Madam Speaker, it is likely that the select committee will seek to speak to those officers again and try to get some more extensive answers as part of looking at the legislation and trying to work out what will be in the best interests of the people of the ACT but, most importantly, what will be in the best interests of the users whom the service will be designed to benefit. I think that should be our highest priority. That does not mean to say that we will not take into account all of the other issues. Of course we will. I look forward to working with Mrs Grassby and Mrs Carnell on this, with as open a mind as we have had in discussing all the other issues up until now.

MR BERRY (Minister for Health, Minister for Industrial Relations and Minister for Sport) (9.16): I recall the debate about the Bill proposed by the Liberals. It was felt at the time that Bill was introduced that perhaps it ought to go to the committee. Mr Moore described that Bill as a Bill that would facilitate the development of another methadone program or something else. It puzzles me that a Bill providing for the privatisation of the program was one that facilitated but that a Bill that ensures that the program remains in the public sector does not seem to be a Bill that facilitates.

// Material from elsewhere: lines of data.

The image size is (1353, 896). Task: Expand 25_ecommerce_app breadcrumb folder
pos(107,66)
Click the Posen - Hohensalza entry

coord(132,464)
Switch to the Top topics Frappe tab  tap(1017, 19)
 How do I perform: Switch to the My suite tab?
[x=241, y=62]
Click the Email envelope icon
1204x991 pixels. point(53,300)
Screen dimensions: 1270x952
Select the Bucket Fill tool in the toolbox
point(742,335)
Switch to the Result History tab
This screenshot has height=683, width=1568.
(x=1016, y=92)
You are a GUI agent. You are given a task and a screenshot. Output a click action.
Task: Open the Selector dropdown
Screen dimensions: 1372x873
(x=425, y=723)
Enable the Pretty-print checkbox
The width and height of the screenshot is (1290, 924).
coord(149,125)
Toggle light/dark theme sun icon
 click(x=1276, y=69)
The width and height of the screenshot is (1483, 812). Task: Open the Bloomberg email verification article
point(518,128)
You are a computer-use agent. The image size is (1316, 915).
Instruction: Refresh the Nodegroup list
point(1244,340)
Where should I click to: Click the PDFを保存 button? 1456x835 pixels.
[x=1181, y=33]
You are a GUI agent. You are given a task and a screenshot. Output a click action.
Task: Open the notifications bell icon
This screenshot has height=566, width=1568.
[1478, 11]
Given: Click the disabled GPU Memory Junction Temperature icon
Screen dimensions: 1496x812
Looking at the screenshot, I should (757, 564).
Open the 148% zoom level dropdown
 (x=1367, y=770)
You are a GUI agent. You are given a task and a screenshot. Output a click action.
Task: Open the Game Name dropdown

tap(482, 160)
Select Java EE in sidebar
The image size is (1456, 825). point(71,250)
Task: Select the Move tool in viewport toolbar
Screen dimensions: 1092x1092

MR KAINE (Leader of the Opposition) (9.17): Madam Speaker, I was talking to a man in the street the other day.

Mr De Domenico: Was he a reasonable person? Was he a reasonable sort of a bloke?

MR KAINE: He was a reasonable man in the street. In fact, I do this very often. Sometimes when I walk from here across to the post office, perhaps half-a-dozen reasonable and ordinary men in the street stop me and want to talk about all kinds of subjects. This particular reasonable and ordinary man in the street complimented me on the Bill that Mrs Carnell had put forward in connection with the methadone program. That was rather odd, I thought, because he thought that this was a very good - - -

Mr Connolly: Was he wearing a white coat?

MR KAINE: No, he was not; and he was not looking for you either. The fact was that he understood the ramifications of the Bill put forward by Mrs Carnell. This morning I ran into the same ordinary and reasonable man in the street, and he said, "What is this complication that has been thrown into the ring by the Government producing their own Bill? Is this another case of the tortoise trying to catch the hare in the legislative business? We had a good Bill which we understood, and now here comes the Government with another one". Here tonight we discover that, in fact, there is another one. It is different to the one that Mrs Carnell put forward.